As Chomsky says, “Obama
is running a global terror program of the kind that’s never been envisioned
before, the drone program.” How come Obama’s not a terrorist?
I have nothing against Sanders personally, even if he does
consider John McCain a friend. But the working class doesn’t exist as far as
he’s concerned either. We are all middle class. Well, more accurately we have
in the US, the rich, the poor and the middle class. This is not an accident
that the working class is rarely if ever mentioned. It is a product of this
ideological war that airbrushes our history from society, from the schools, the
universities and the history books. The rights and freedoms we have the working
class of this country won. From the
Native American resistance to the slave revolts and the great strikes that
built the unions, mass direct action is what works. There is no shame in being
a wage worker.
Chomsky is correct to say that we have to build, “…movements that don’t pay attention to
election cycles.” Sanders campaign
is a campaign to get the Democratic Party in to the White House and if it’s not
him he will support then warmonger Hillary Clinton. Then as Chomsky says, the
movement will die the traditional death. That is why we call the Democratic
Party the graveyard of social movements.
Let us be clear, the power in this country will not stand
idly by and allow their wealth to be used to pay for even Sanders’ limited
reforms. They will wage a ferocious struggle against them even if Sanders were
elected president. They will use coercion, divide and rule tactics turning one section
of the working class against another; they will use violence if necessary.

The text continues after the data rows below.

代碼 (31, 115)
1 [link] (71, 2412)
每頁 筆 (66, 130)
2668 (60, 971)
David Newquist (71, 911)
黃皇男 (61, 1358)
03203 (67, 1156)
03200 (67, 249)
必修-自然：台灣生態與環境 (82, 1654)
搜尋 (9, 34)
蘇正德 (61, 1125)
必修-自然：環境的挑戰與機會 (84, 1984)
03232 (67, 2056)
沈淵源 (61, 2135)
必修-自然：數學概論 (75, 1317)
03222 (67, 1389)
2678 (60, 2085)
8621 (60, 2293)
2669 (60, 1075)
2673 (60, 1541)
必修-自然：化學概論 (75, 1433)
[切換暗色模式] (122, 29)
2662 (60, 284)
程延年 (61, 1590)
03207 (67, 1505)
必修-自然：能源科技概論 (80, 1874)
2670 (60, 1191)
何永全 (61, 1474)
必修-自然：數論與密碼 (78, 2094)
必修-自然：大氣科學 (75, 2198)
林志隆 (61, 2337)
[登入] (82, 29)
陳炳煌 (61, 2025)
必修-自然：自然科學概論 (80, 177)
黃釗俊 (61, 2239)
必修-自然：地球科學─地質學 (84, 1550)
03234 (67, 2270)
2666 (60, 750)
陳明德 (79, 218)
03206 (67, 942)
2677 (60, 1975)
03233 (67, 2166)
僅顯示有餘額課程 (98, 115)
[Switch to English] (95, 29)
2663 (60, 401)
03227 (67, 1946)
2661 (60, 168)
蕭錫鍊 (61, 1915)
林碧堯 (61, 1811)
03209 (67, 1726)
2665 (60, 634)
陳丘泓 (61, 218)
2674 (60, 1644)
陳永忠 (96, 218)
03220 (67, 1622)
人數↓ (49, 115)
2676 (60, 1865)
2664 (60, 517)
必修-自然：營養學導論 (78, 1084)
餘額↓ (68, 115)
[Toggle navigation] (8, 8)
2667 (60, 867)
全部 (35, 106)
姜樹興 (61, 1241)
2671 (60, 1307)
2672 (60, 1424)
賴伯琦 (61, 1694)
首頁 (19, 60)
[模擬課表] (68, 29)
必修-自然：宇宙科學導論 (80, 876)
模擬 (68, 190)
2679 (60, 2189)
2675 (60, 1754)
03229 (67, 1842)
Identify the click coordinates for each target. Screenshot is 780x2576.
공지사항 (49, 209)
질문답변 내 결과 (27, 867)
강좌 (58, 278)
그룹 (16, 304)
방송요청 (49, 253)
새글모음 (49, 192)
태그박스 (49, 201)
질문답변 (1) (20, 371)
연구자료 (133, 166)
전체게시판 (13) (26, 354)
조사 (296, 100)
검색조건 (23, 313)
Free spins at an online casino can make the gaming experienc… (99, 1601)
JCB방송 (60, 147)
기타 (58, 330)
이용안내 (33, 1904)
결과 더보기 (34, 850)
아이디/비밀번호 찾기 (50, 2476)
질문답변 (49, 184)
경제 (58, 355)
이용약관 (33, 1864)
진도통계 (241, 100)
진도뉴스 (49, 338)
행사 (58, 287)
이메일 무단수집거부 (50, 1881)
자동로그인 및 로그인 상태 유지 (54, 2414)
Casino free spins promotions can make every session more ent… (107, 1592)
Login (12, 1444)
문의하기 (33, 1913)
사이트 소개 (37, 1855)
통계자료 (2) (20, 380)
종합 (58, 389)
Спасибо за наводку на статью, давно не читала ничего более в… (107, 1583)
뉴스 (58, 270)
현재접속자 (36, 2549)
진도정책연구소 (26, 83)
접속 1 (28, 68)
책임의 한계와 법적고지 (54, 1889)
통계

Sanders knows this. It will take more
than protests and a “Feel the Bern” rally
to make the rich pay. To realize
even Sanders reforms it will take an independent workers’ movement organizing
committees in the workplaces, schools, universities and communities, developing a
program armed with a direct action strategy that can confront the capitalist offensive with, strikes, occupations,
blocking roads, halting transportation; basically shutting down economic activity. And it will take an independent party based on such a
movement.
Some, including some socialists, call for Sanders to lead a
breakaway left movement from the Democrats and form a workers’ party based on
his platform. He will not do this. Even if he did, socialists cannot support
it? Sanders clings ferociously to US
foreign policy and US capitalism’s politics. He has not called for an end to
all foreign occupations, the drone assassinations or the massive military
industrial machine. He has not called for the public ownership of the energy
industry or any of the major corporations as Jill Stein (and others) in the
Greens has.
Some of us on this blog, myself included, have called for
Sanders supporters who are committed to voting this election to break from him,
join the Green Party and campaign within this party for socialist policies and
also to orient it toward the working class, including building stronger links
with the trade union movement. (See
here) The Wall Street Journal earlier this week quoted a survey that said
30% of Sanders supporters will not support Clinton if Sanders loses the
nomination. This is a significant number and could help to energize the Green
Party which, in my opinion, is not a workers or capitalist party and offer a
real alternative electorally. We opposed
Sanders campaign from the beginning.
If, in the aftermath of the election and a Sanders defeat, a
working class movement for an independent party arose from the remnants of his
campaign then I for one would have to return to the issue. We’ll have to see
what happens. We are definitely in a period unprecedented in US political
history the last 40 years or so that I’ve been conscious of it.